Re: Determining how the app is run (intel/ppc/rosetta/os version)?
Re: Determining how the app is run (intel/ppc/rosetta/os version)?
- Subject: Re: Determining how the app is run (intel/ppc/rosetta/os version)?
- From: Sherm Pendley <email@hidden>
- Date: Sun, 21 May 2006 14:02:49 -0400
On May 21, 2006, at 9:25 AM, Gerben Wierda wrote:
My guess is that it was negative because I got an NSData whith a
length which was several millions or billions which if I remember
correctly in 2 bits complement is equivalent to a small (now that I
think of it, is this correct?
Yes, it is. A signed number uses the high bit to indicate the sign -
0=positive, 1=negative. If such a number is misinterpreted as
unsigned, the high bit is read as part of the number, resulting in a
Value of Unusual Size. VUSes are quite often a sign that, somewhere,
a signed/unsigned mixup has happened, so your guess is a very good one.

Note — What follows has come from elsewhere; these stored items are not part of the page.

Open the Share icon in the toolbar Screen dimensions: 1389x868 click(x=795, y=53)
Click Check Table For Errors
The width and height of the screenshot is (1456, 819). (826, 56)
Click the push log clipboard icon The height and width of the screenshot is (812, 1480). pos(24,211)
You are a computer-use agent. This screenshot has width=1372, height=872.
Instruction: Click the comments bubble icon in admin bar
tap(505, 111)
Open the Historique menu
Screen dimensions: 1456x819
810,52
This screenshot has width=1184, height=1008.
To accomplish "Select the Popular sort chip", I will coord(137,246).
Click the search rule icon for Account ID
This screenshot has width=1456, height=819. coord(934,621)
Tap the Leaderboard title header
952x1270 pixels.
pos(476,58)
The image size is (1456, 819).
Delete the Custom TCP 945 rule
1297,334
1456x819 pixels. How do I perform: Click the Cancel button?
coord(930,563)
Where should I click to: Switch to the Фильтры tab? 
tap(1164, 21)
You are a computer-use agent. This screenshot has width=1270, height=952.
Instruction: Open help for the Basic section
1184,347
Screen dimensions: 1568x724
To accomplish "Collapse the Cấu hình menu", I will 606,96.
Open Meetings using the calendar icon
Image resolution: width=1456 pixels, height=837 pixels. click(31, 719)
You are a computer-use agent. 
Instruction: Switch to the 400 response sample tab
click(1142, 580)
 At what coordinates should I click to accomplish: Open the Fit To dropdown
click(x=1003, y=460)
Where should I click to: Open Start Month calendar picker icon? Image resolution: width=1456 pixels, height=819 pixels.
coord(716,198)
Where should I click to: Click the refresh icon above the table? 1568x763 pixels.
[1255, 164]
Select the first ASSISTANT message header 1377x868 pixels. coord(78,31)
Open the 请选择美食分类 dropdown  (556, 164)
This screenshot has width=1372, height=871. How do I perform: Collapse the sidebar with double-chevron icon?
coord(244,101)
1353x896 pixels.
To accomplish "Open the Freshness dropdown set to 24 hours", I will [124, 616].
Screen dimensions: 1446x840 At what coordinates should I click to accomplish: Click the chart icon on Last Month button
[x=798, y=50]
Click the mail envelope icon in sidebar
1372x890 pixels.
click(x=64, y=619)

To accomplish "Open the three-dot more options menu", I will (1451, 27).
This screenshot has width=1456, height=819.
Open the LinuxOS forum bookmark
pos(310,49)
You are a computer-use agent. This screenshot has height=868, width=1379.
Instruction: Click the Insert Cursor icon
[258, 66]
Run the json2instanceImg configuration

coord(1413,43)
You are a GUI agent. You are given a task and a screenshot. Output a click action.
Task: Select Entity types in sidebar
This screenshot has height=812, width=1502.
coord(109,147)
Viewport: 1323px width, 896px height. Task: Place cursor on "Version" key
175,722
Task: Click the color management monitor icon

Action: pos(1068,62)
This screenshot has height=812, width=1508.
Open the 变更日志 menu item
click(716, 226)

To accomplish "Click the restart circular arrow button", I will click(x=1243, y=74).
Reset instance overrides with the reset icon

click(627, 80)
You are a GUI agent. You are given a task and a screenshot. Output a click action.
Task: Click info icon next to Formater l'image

I shoul ddouble check the value before drawing such tentative
conclusions/guessing my way around) negative value.
So, 'putting it shortly' I am getting an NSData object that should
contain a small chunk of stderr output from my subprocess (received
via a named pipe by a separate thread to get around
AutorizationExecuteWithPrivileges limitations) with a length of 20
or so. Instead, I get an object which says it has length of several
million/billion bytes or so (plain silly), but not really random
lengths, they all are 'huge' and they felt like unsigned
interpretations of signed negative values to me. This object also
produces a nil NSString when used to convert it to a string. In
other words, the NSData object is corrupted.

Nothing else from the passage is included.